Wenzler et al. (2004) also make comparisons with a more direct comparison method (their Section 3.2). However, although in this section they rebin the SPM data to match the pixel size of MDI, ‘to ensure that no bias due to the different pixel sizes enters the analysis’, they do nothing to ensure that no bias due to the different PSF sizes enters the same analysis. And we have shown that there is indeed a bias due to different PSF sizes. Figure 7 shows a similar curve to the one minute average curve of Wenzler et al. (2004) Figure 6 (except that the axes are reversed). It therefore seems likely that at least some of the differences they find are due to the different resolutions (both pixel size and PSF size) of their instruments, not to intrinsic calibration differences of the instruments (i.e., different flux scaling).

Similarly, when Riley et al. (2014) perform per-pixel comparisons between magnetographs, the higher resolution magnetograph is resampled to the pixel size of the lower resolution one, but the resolution differences due to the PSFs are not taken into account. They also perform histogram equating comparisons; the pixel and PSF size differences are not taken into account here either. Consequently, these results are also likely to be affected by the resolution mismatch issue.

Some other means of comparison will not be affected by resolution difference issues. Virtanen and Mursula (2017), for example, directly compare the coefficients of the multipole expansions. Due to their central role in potential field extrapolations, those comparisons directly show where the calibration effects (including resolution) enter into the comparison and where they do not. They do not need to match resolutions in their comparison because they use an explicitly spatially aware method: the resolution differences only show up in the very high order terms, where they are genuine (and where they have very little effect on the extrapolation, as described by Virtanen and Mursula, 2017; Koskela, Virtanen, and Mursula, 2017). The drawback is that their results are much more complex than a handful of calibration curves.

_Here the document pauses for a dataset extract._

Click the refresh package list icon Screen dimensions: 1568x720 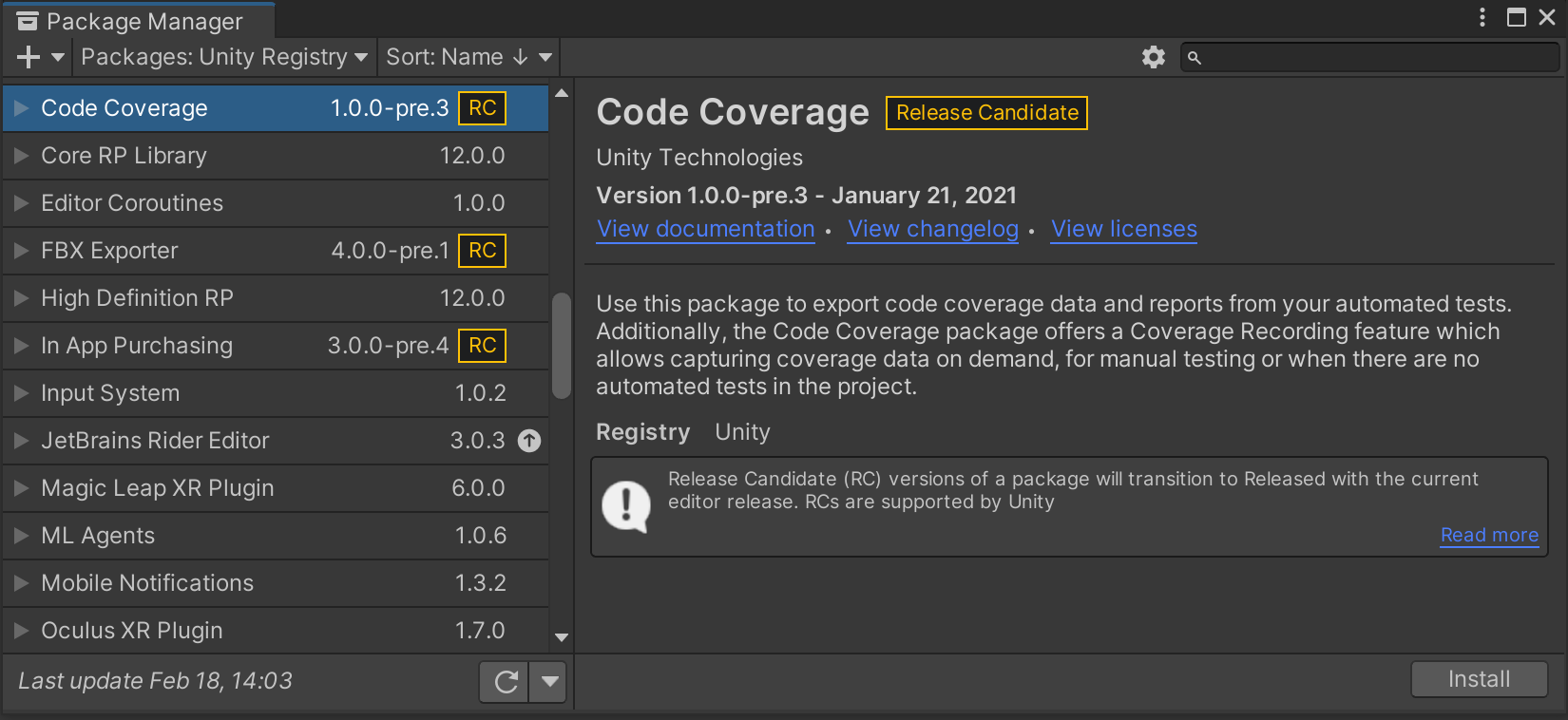pos(506,681)
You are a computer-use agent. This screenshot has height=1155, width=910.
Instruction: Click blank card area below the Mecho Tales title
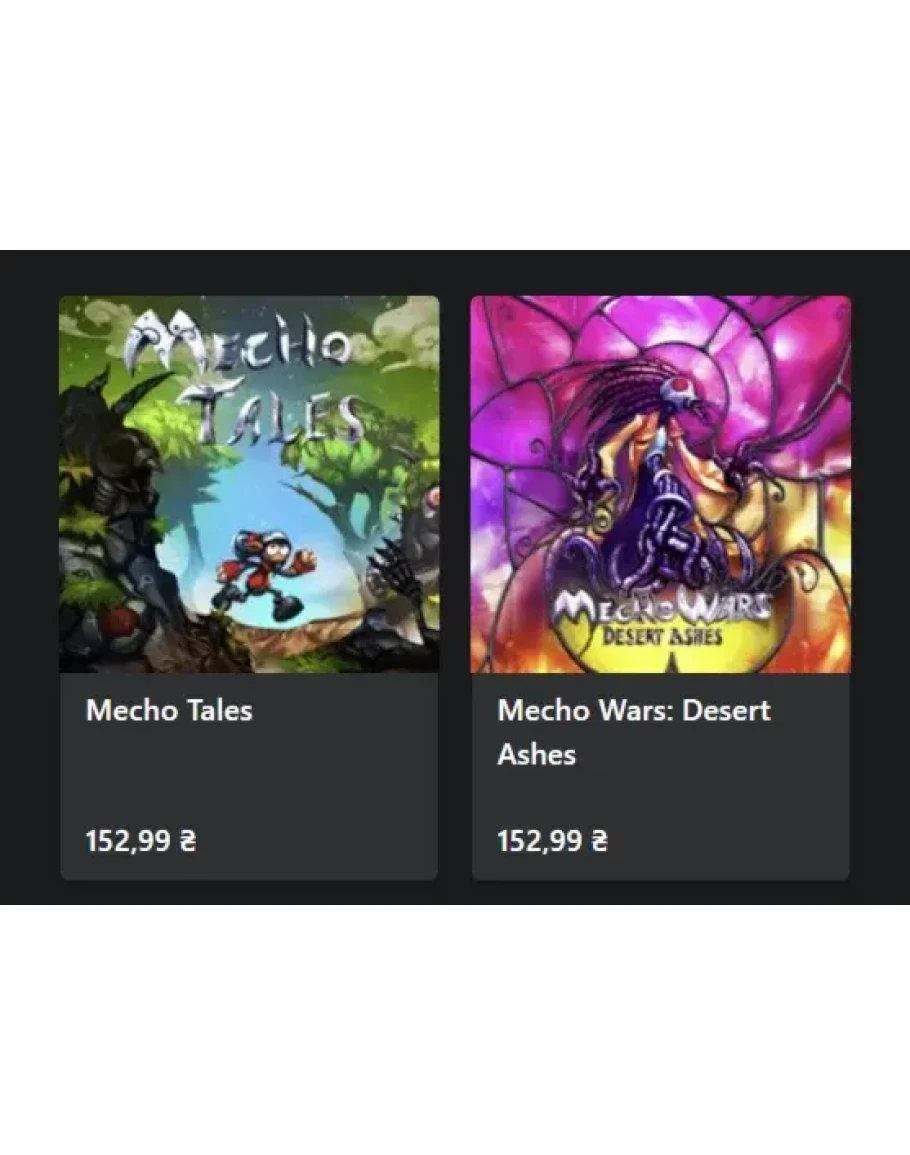coord(249,773)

This is a likely explanation for why Riley et al. (2014) find highly variable correction factors (for HMI vs SOLIS, for instance), even though Virtanen and Mursula (2017) find ‘The mutual scaling between SOLIS and HMI is very good, and one single overall coefficient of approximately 0.8 would be a reasonable choice for those data sets.’: In the former case, the per-pixel resolution difference causes an apparent difference between the magnetograms across the board (because the comparison method is not spatially aware), while the latter is only affected by the resolution differences at those resolutions (because it is spatially aware).

Other papers comparing magnetographs have found a need to degrade the resolution of one magnetograph beyond matching pixel sizes (this is another way of ensuring the resolutions match). For example, Pietarila et al. (2013) found that, when comparing space-based magnetograms with those from SOLIS/VSM, they needed to spatially smooth the space-based magnetograms in order to counter the effects of bad seeing in the VSM magnetograms. Similarly, when Lamb et al. (2010) compare SOHO MDI and Hinode-NFI magnetograms, they convolve both with a spatial Gaussian, reducing both of instruments to a common (lower) resolution. And when Liu et al. (2012) compare SoHO/MDI with SDO/HMI, they carefully reduce the HMI data to MDI’s resolution, including the difference in PSF sizes (which they estimate); that comparison should therefore be unaffected by the resolution mismatch issue. So, while these effects have not been noticed by some in the literature, others have taken them into account. In this paper, we supplement this by clearly demonstrating the issue, why it arises, and how to correct for it. Lamb et al. (2010), Liu et al. (2012), and Pietarila et al. (2013) demonstrate that this means of correction already has a peer-reviewed track record.